Background: Previous studies have found that statins may play a potential role in the age at onset (AAO) of Huntington’s disease (HD). We performed this Mendelian randomization (MR) study to assess the association between genetically proxied inhibition of 3-hydroxy-3-methylglutaryl coenzyme A (HMG-CoA) reductase and low-density lipoprotein (LDL) cholesterol with age at onset of HD. Methods: Single-nucleotide polymorphisms (SNPs) in HMG-CoA reductase associated with LDL cholesterol in a genome-wide association study (GWAS) analysis were used.
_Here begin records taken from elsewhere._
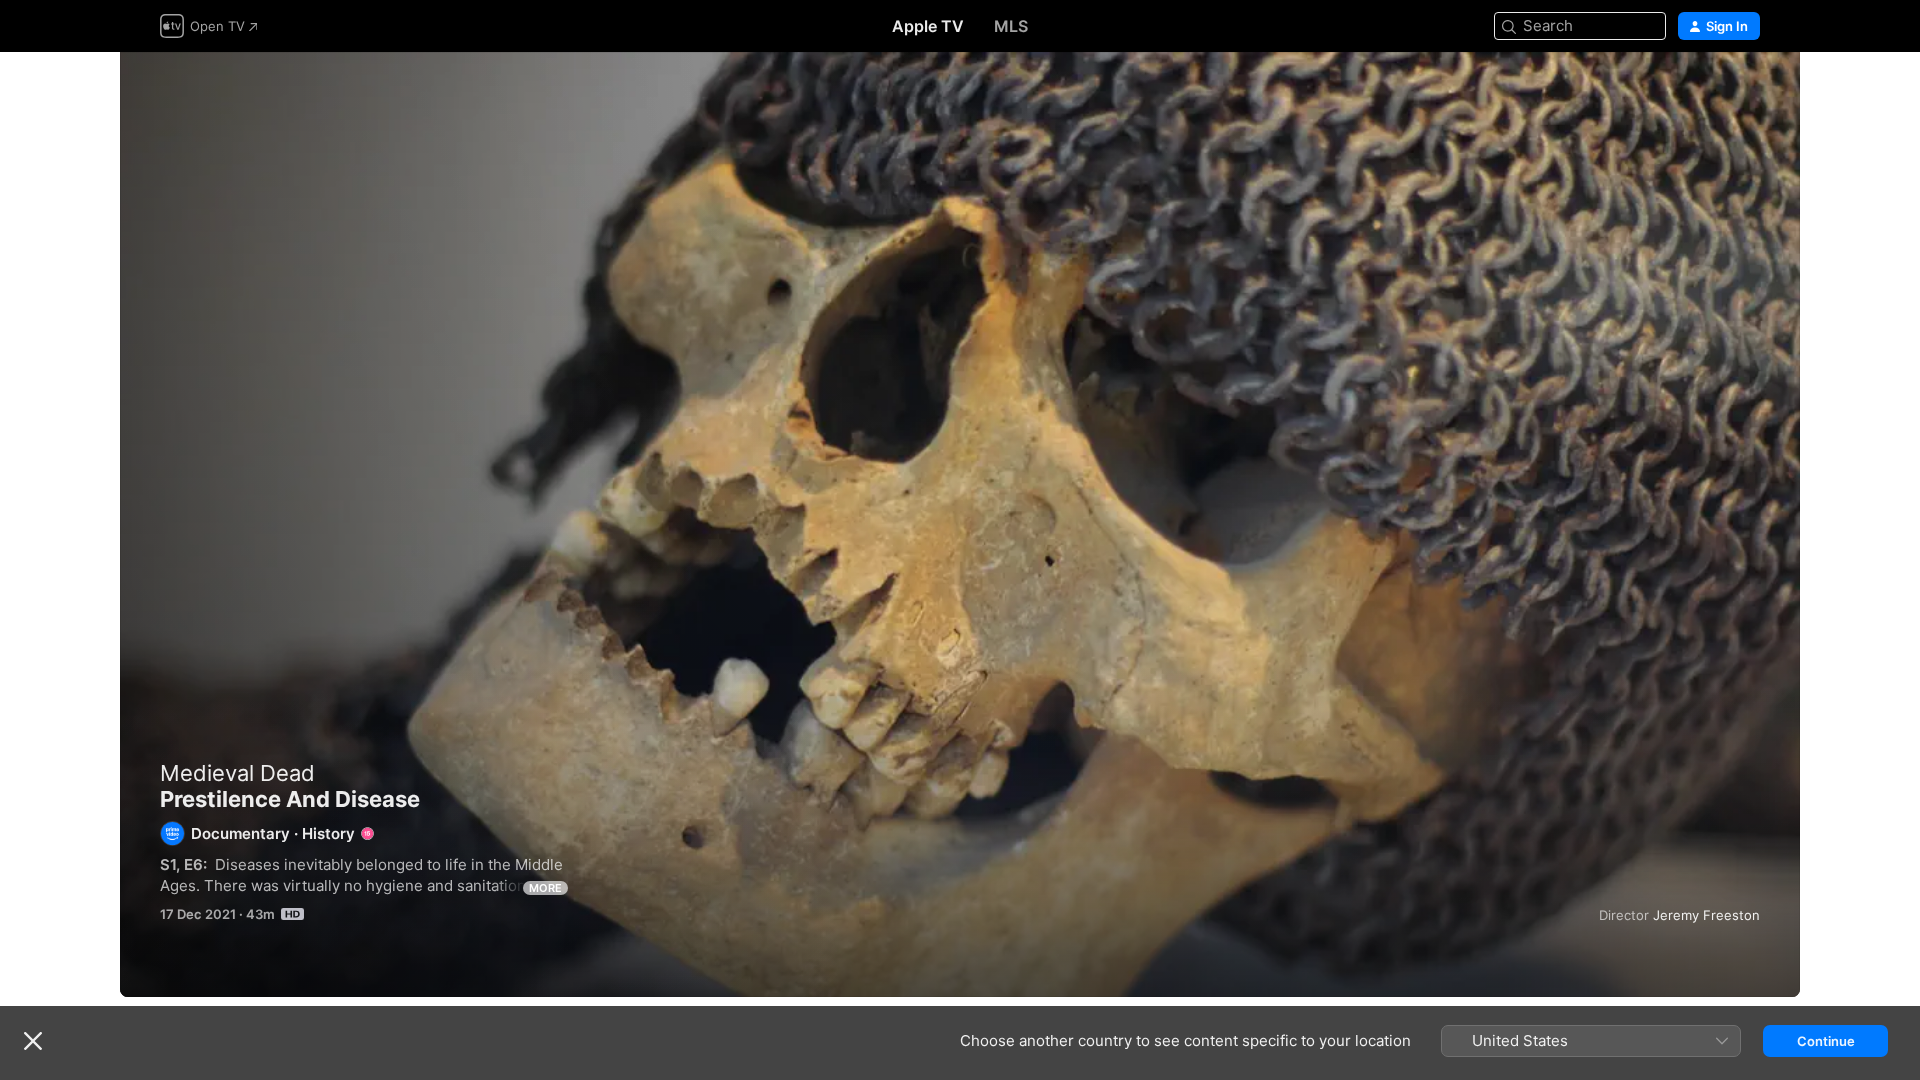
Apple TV (928, 26)
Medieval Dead (237, 773)
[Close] (33, 1041)
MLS (1011, 26)
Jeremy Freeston (1706, 915)
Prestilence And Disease (960, 524)
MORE (545, 888)
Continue (1826, 1041)
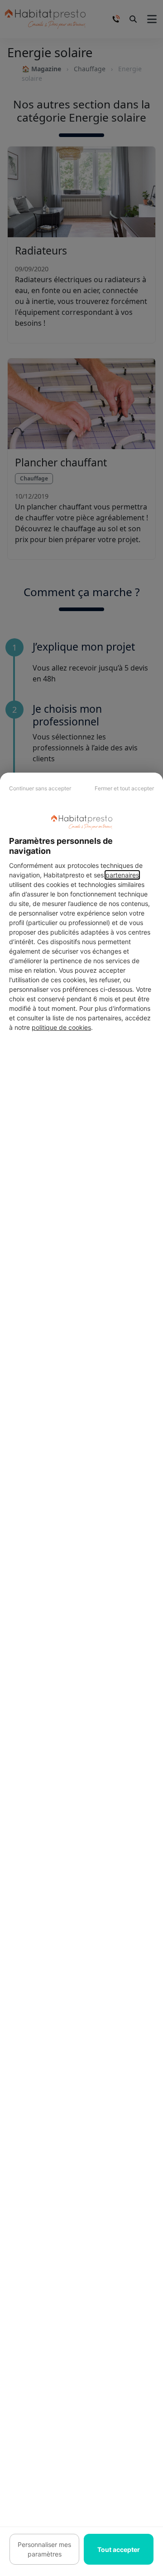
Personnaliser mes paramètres (44, 2549)
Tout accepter (118, 2549)
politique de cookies (61, 1027)
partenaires (122, 875)
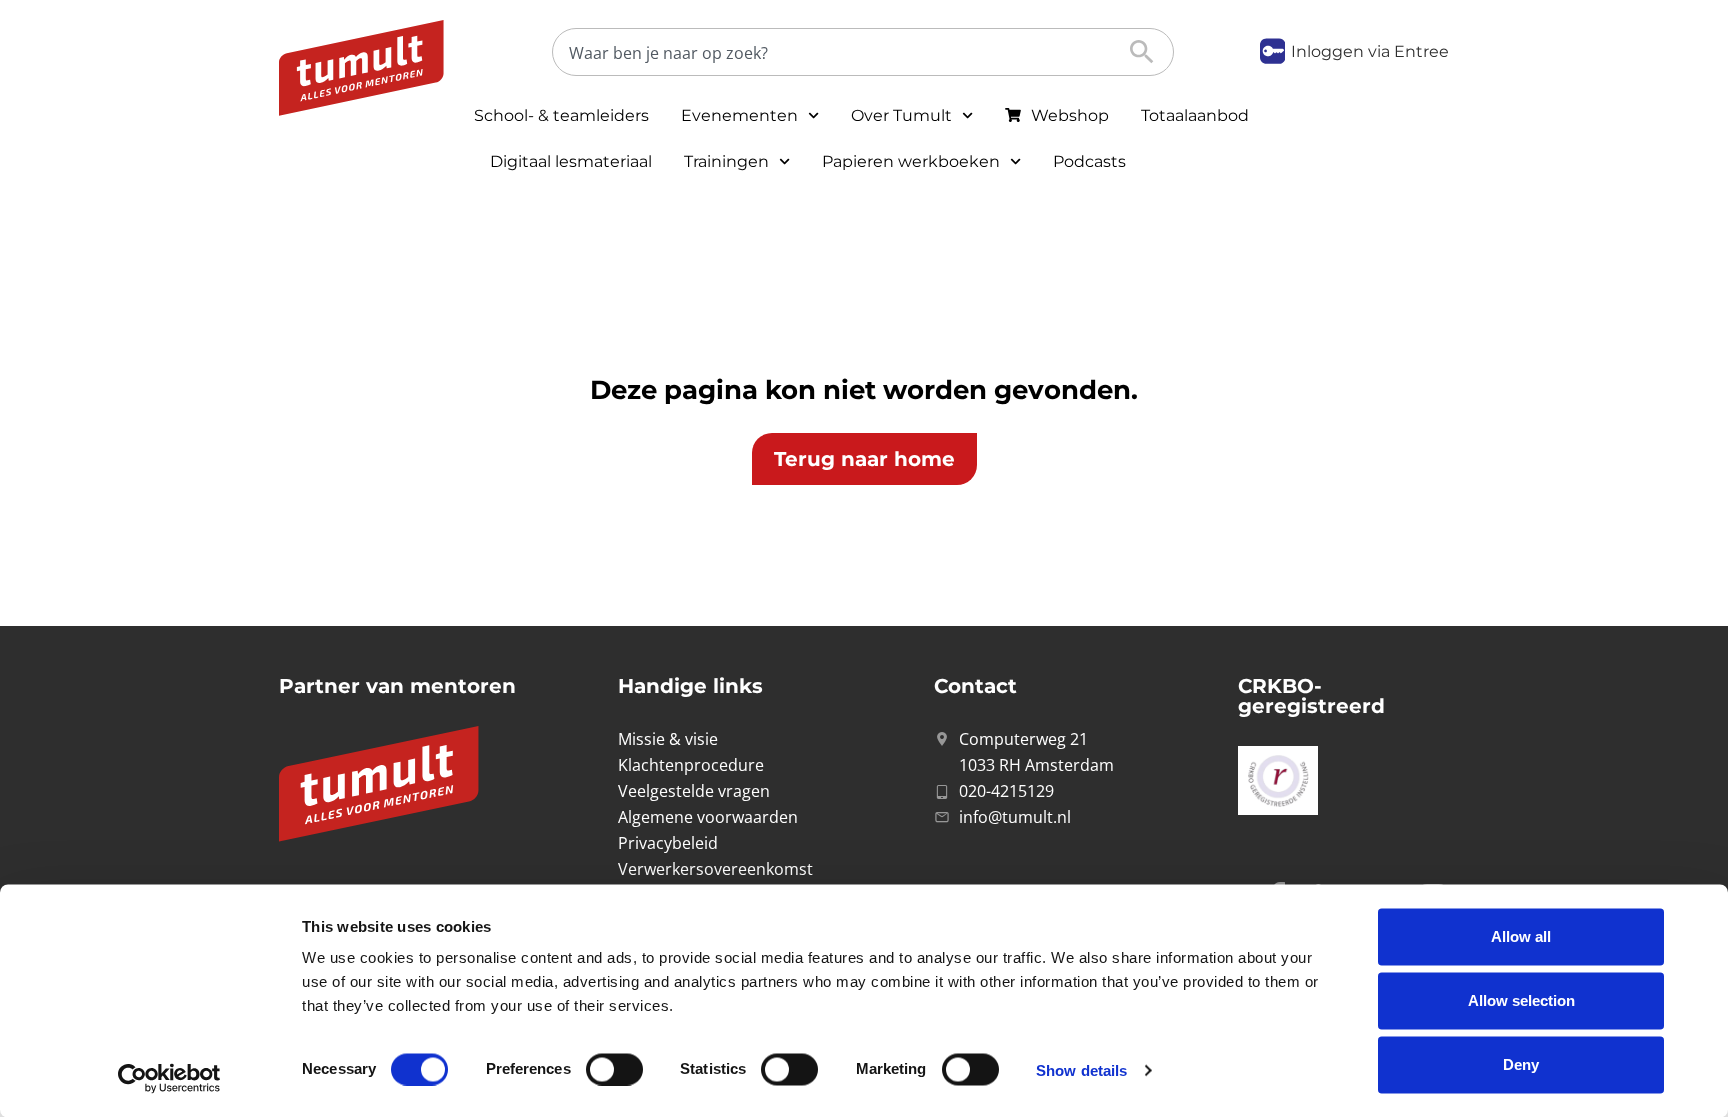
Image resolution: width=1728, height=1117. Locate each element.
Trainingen (726, 161)
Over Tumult (901, 115)
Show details (1081, 1069)
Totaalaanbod (1195, 115)
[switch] (614, 1069)
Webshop (1070, 115)
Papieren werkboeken (911, 161)
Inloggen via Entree (1370, 51)
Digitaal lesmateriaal (571, 161)
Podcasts (1089, 161)
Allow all (1521, 936)
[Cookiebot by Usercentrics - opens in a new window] (169, 1078)
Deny (1521, 1064)
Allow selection (1521, 1000)
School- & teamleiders (561, 115)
The summary data of residual AAO of HD were obtained from a GWAS meta-analysis (n = 9064 HD patients). MR estimates representing lifelong inhibition of drug targets were generated using random-effects inverse-variance weighted analysis. Results: Genetically proxied plasma LDL cholesterol (β = 0.039, 95% CI = −0.454 to 0.531) and HMG-CoA reductase inhibition equivalent to a 1 mmol/L (38.7 mg/dL) reduction in LDL cholesterol (β = −2.228, 95% CI = −4.830 to 0.374) were not associated with age at onset of HD. Conclusion: The plasma LDL cholesterol levels and the reduction of plasma LDL cholesterol levels by the inhibition of HMG-CoA reductase (i.e., statins) were not associated with the age of HD onset.